San Francisco police officers reject new contract

SAN FRANCISCO

Officers voted all week. The results were tallied Friday. The outcome surprised the leadership of the San Francisco Police Officers Association.

"It was almost an even split; 589 were against the tentative agreement, 569 approved the tentative agreement," SF POA Interim President Marty Halloran said.

The extension of the contract failed by 20 votes. Only about half of the 2,100 members voted.

Halloran said that with the new contract, officers in San Francisco would remain as the highest paid of any major law enforcement agency in the country.

"We felt the city was offering us a very good deal, considering our place in the Bay Area and the comparable agencies such as San Jose and Oakland," Halloran said.

The city was offering a 6 percent wage increase, spread incrementally over three years. Some officers apparently felt the city could do better, considering the healthy economic climate. Others objected to the gradual phase out of unused sick pay which officers now can take when they retired.

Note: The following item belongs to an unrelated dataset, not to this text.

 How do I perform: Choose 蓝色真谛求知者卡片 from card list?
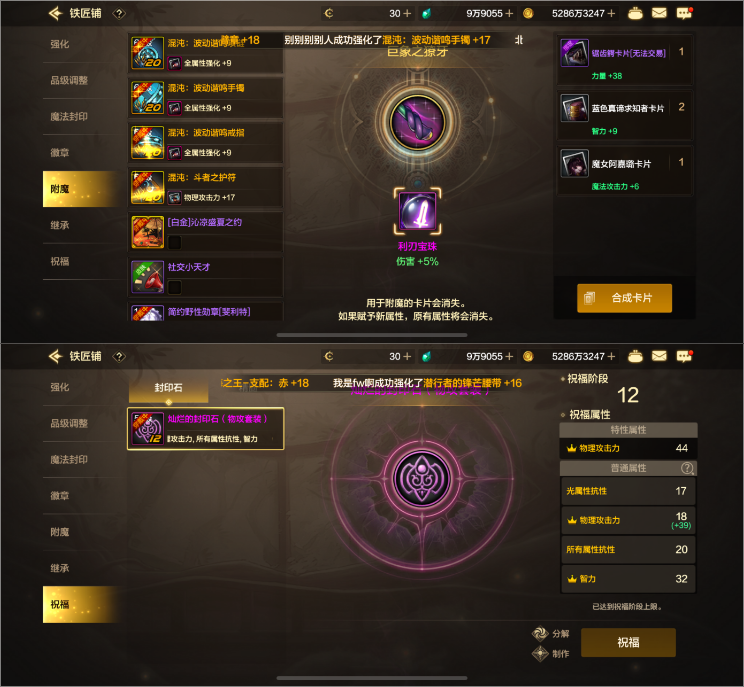(x=625, y=115)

"That's basically going away throughout the state and we're one of the last agencies that still have it," Sgt. Pat Tobin said.

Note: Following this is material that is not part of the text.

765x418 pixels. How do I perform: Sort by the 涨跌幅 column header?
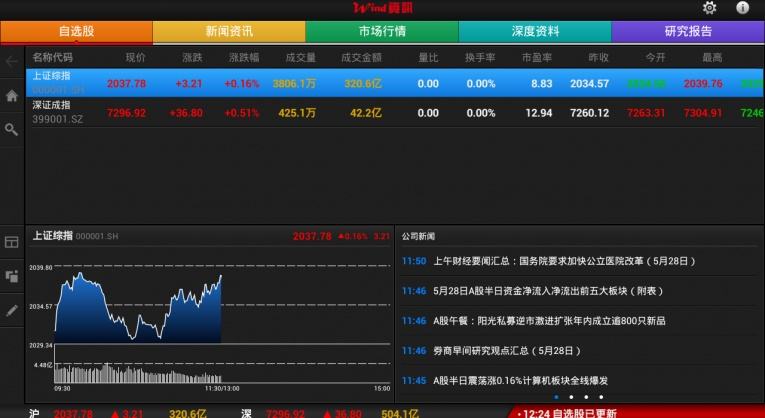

Tobin, who works out of Central Station, says he voted it down because the contract was too long.

"I didn't feel like getting locked into a contract that ended in 2018; I think a shorter contract would have been better," Tobin said.

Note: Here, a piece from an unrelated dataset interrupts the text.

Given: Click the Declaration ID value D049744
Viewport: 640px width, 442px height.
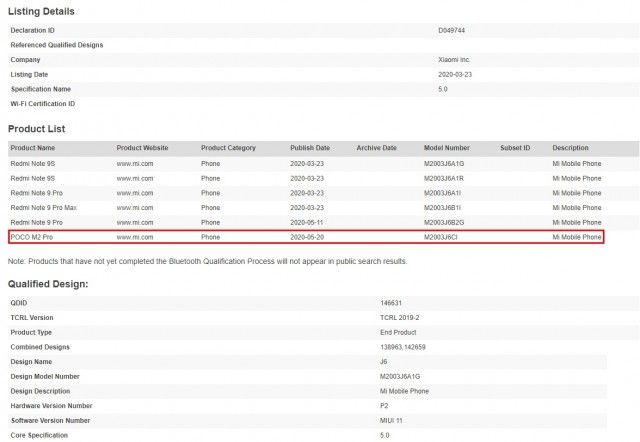Looking at the screenshot, I should tap(451, 30).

Chief Greg Suhr says his department is in a state flux. Hundreds of new recruits are being hired. Many more are transferring in from other police agencies.

"People vote their own interests and we have very divergent interests right now," Suhr said.

Mayor Ed Lee was still optimistic.

"It's just maybe conversing with them ongoing on what else can we tweak to make this something that they would support," he said.

If the union and the city fail to reach an extension, they'll have to go through full blown negotiations before the current contract expires in 2015, an exhaustive process no one seems to want.